[Collection entries]
==========

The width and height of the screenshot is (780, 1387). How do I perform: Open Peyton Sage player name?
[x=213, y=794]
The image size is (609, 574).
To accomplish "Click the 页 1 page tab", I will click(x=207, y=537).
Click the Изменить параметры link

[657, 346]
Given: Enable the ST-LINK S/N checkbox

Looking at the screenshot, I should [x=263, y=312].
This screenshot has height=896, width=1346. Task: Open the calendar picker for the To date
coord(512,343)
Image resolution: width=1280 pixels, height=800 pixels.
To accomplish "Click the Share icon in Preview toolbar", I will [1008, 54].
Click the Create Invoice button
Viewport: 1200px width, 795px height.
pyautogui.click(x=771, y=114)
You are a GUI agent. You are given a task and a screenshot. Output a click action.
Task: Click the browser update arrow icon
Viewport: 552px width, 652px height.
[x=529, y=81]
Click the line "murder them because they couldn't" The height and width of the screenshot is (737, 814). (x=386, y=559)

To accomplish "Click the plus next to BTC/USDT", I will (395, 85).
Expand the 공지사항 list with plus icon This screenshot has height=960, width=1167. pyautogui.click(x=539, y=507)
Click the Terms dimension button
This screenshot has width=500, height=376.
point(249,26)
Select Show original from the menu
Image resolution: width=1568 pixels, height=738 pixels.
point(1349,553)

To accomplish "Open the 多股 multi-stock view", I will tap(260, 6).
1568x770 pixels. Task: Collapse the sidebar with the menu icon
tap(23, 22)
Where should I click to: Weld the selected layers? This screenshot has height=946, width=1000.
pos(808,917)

==========

Your assignment -
Take the data above and return it exactly.

Answer to this task -
The width and height of the screenshot is (780, 1387). How do I perform: Open Peyton Sage player name?
[x=213, y=794]
The image size is (609, 574).
To accomplish "Click the 页 1 page tab", I will click(x=207, y=537).
Click the Изменить параметры link

[657, 346]
Given: Enable the ST-LINK S/N checkbox

Looking at the screenshot, I should [x=263, y=312].
This screenshot has height=896, width=1346. Task: Open the calendar picker for the To date
coord(512,343)
Image resolution: width=1280 pixels, height=800 pixels.
To accomplish "Click the Share icon in Preview toolbar", I will [1008, 54].
Click the Create Invoice button
Viewport: 1200px width, 795px height.
pyautogui.click(x=771, y=114)
You are a GUI agent. You are given a task and a screenshot. Output a click action.
Task: Click the browser update arrow icon
Viewport: 552px width, 652px height.
[x=529, y=81]
Click the line "murder them because they couldn't" The height and width of the screenshot is (737, 814). (x=386, y=559)

To accomplish "Click the plus next to BTC/USDT", I will (395, 85).
Expand the 공지사항 list with plus icon This screenshot has height=960, width=1167. pyautogui.click(x=539, y=507)
Click the Terms dimension button
This screenshot has width=500, height=376.
point(249,26)
Select Show original from the menu
Image resolution: width=1568 pixels, height=738 pixels.
point(1349,553)

To accomplish "Open the 多股 multi-stock view", I will tap(260, 6).
1568x770 pixels. Task: Collapse the sidebar with the menu icon
tap(23, 22)
Where should I click to: Weld the selected layers? This screenshot has height=946, width=1000.
pos(808,917)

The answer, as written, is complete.